Secondly, after talking with high school classmate and friend Nik Tyack, currently on a Fulbright research grant in Italy, I started learning about ‘Crop Wild Relatives’ and in situ, or on the ground, conservation of such; this project employs the help of related native plants in agriculture that, as the CWR project manual explains, ‘…are a vital resource by providing a pool of genetic variation that can be used in breeding new and better adapted varieties of crops that are resistant to stress, disease, drought and other factors…[CWR’s] will be increasingly important in allowing crops to adapt to the impacts of climate, thus safeguarding future agricultural production.’ I’m looking forward to potentially collaborating with the Agriculture team to learn more about this project, which has been successfully implemented in five countries already.

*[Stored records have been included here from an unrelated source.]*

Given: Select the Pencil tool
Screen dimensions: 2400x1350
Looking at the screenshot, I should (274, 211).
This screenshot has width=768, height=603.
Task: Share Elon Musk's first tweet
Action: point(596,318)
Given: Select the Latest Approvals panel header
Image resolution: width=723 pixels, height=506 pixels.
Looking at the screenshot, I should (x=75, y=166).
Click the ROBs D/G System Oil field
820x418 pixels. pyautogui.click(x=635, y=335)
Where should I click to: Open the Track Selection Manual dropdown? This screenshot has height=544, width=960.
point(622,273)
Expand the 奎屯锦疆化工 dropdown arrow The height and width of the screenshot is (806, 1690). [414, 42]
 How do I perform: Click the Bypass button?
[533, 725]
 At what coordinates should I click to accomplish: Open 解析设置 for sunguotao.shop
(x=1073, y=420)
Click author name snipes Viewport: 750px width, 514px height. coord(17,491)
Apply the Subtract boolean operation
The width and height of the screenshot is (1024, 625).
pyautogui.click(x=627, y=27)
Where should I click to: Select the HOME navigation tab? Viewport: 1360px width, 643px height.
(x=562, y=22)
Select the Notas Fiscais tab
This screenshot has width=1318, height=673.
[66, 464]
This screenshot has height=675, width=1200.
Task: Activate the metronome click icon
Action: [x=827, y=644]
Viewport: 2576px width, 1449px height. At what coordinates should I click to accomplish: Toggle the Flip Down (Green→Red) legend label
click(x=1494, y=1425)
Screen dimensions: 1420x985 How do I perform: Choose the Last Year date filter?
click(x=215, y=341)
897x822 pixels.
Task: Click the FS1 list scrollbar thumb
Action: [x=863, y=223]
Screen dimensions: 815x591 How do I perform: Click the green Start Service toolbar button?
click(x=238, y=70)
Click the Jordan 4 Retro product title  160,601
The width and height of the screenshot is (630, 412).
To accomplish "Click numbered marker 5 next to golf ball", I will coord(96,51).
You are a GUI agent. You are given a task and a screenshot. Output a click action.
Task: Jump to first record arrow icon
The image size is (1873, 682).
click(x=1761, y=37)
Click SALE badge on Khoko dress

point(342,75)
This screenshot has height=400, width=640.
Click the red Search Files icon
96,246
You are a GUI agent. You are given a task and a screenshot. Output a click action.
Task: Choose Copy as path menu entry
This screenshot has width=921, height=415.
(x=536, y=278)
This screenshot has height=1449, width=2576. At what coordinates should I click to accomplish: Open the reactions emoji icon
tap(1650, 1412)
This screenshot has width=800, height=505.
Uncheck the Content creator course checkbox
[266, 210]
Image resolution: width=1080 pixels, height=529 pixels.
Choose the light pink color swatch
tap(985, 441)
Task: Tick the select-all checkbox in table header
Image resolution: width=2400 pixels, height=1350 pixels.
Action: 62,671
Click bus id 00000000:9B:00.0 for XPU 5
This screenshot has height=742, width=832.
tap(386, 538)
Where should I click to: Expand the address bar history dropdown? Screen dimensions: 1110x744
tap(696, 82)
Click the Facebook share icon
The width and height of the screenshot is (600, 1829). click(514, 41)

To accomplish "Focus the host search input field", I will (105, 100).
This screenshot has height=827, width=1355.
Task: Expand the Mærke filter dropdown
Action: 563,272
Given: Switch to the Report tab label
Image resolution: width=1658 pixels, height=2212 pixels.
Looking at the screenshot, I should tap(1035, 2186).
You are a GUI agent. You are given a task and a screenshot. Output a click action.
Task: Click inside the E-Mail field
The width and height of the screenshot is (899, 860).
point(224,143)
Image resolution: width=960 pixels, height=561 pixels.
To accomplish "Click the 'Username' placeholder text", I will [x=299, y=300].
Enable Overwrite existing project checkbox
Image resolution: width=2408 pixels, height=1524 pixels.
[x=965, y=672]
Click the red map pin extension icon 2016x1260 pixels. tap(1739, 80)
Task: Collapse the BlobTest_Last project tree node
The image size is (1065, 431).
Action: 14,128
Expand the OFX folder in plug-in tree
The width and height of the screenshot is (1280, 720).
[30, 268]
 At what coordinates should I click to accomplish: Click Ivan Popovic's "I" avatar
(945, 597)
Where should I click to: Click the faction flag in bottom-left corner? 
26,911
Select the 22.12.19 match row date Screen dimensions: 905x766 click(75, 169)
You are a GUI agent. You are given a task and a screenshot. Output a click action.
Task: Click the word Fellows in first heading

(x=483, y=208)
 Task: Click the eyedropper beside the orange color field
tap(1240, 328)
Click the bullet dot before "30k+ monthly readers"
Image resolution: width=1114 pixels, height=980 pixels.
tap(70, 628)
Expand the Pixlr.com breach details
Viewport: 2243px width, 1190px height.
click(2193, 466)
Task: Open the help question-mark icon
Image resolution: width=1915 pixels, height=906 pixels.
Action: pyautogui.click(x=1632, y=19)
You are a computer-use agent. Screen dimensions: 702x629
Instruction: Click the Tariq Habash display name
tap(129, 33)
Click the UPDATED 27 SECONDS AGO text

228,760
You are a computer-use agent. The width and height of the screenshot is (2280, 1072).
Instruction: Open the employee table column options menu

What attracts me to this project also relates to biomimicry; instead of designing from scratch the solutions to our natural problems or concerns (such as conserving biodiversity), why not utilize the resources that are already there? As the CWR manual explains, the practice of ex situ conservation is becoming increasingly less desirable than in situ – currently, the move to conserve CWR in their natural surroundings (in situ) is preferable as it liberates their populations to ‘continue evolving and generate new genetic variation that is adapted to changing conditions.’3
- Benyus, Janine M. Biomimicry: Innovation Inspired By Nature. Harper Collins: 1997.
- Leigh, Egbert Giles Jr, and Rubinoff, Ira. ‘Understanding and Conserving Tropical Diversity: Perspectives from Barro Colorado Island.’ Tropical Rainforests: Past, Present, and Future. Editors: E. Bermingham, C. W. Dick, & C. Moritz. Chicago: University of Chicago Press, 2005. 223-250.
- Crop Wild Relatives project manual, linked here.